#### [Saved data entries]
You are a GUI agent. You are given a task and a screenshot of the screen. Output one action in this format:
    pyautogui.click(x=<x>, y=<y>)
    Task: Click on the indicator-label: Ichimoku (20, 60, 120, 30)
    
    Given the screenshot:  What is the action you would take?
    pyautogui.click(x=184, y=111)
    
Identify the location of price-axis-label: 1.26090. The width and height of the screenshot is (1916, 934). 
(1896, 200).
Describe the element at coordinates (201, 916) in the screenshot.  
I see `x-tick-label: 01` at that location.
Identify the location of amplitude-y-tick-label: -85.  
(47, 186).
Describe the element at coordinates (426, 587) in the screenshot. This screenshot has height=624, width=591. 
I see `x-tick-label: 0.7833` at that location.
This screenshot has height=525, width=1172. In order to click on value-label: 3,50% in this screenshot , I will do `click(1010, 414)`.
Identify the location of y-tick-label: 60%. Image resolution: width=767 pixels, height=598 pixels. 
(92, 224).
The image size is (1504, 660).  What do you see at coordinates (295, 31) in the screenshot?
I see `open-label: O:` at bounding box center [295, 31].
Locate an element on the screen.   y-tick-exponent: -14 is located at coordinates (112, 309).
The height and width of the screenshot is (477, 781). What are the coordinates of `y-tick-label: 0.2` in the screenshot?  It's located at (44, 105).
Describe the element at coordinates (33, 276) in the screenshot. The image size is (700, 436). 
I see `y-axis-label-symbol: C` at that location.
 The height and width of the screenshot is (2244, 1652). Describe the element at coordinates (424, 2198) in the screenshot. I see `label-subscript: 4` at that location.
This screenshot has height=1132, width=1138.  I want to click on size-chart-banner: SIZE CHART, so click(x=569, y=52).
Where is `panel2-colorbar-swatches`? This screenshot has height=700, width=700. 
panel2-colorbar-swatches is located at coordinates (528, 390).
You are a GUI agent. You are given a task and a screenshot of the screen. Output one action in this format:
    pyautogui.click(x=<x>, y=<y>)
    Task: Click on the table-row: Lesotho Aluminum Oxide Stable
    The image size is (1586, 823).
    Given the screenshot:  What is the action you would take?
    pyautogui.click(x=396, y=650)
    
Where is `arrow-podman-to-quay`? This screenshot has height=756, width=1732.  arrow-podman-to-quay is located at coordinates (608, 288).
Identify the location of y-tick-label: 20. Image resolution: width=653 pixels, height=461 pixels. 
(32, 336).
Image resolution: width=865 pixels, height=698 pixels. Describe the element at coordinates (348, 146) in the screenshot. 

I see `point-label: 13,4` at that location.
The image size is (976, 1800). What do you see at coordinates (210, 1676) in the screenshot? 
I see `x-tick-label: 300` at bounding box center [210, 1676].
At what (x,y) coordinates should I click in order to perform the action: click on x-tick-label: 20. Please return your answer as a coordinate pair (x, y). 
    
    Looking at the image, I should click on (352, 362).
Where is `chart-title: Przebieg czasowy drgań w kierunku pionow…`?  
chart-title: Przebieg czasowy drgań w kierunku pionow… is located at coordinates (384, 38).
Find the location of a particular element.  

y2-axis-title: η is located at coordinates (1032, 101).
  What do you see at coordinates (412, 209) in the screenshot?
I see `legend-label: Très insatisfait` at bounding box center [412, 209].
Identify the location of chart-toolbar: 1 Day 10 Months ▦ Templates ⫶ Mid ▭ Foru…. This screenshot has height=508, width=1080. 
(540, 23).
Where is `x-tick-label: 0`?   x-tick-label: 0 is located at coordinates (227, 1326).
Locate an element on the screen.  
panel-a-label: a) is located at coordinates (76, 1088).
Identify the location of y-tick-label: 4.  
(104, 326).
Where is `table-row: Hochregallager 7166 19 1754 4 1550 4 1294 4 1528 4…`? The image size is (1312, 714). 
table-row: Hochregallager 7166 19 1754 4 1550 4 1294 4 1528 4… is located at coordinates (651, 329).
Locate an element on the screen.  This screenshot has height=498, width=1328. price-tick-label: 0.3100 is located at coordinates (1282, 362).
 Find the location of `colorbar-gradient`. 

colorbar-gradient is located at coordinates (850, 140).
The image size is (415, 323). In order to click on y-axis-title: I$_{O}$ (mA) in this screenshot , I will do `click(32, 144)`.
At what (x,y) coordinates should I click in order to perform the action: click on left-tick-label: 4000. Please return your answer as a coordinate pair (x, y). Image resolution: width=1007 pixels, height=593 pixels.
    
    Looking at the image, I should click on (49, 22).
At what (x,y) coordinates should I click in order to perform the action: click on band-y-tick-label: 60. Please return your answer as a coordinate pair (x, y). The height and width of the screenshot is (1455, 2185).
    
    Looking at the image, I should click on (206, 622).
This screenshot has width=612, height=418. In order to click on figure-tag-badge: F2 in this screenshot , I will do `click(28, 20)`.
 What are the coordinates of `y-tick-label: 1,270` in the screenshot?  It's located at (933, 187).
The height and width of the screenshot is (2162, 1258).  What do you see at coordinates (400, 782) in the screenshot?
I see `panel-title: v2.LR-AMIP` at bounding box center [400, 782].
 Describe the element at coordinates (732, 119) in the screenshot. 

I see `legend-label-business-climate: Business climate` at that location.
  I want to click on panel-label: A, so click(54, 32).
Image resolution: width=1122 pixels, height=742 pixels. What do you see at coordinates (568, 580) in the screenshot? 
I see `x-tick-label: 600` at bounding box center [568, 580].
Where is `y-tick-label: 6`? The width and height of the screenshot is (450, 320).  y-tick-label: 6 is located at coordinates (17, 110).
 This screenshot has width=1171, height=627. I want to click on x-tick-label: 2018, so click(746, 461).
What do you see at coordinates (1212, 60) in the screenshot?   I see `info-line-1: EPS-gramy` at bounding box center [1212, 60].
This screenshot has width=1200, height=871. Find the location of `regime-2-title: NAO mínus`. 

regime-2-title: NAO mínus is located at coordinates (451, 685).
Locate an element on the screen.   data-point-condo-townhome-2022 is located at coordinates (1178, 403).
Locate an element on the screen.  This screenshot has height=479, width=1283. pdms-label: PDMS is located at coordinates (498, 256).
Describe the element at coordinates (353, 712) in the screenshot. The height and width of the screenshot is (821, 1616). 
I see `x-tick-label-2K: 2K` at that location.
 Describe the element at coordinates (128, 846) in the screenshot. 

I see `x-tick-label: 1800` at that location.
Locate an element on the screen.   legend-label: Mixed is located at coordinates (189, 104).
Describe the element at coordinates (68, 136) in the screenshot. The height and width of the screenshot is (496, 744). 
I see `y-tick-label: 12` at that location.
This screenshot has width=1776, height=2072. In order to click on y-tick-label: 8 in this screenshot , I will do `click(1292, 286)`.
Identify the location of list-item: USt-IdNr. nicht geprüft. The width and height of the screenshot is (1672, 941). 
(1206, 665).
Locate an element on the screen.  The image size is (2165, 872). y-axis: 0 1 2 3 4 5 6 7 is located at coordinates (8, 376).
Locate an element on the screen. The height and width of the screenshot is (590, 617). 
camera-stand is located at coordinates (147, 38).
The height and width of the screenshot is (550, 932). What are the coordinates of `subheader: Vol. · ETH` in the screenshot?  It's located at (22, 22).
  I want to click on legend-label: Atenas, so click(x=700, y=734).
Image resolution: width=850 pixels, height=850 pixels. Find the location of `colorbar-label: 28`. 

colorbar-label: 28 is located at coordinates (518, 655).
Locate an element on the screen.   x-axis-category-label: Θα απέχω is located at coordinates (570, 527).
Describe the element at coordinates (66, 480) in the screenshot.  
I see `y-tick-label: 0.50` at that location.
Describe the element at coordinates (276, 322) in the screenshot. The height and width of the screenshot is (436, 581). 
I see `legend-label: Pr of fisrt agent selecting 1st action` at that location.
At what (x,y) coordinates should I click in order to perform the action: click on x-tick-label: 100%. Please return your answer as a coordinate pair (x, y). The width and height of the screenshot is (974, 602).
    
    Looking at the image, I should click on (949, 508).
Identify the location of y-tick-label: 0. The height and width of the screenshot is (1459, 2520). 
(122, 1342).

#### [What to produce]
Rewrite the lines from the one containing "Identify the location of y-tick-label: 0." through the end of the entries, both included, with "Identify" replaced by "Find" and everything else left as it is.

#### [Answer box]
Find the location of y-tick-label: 0. The height and width of the screenshot is (1459, 2520). 
(122, 1342).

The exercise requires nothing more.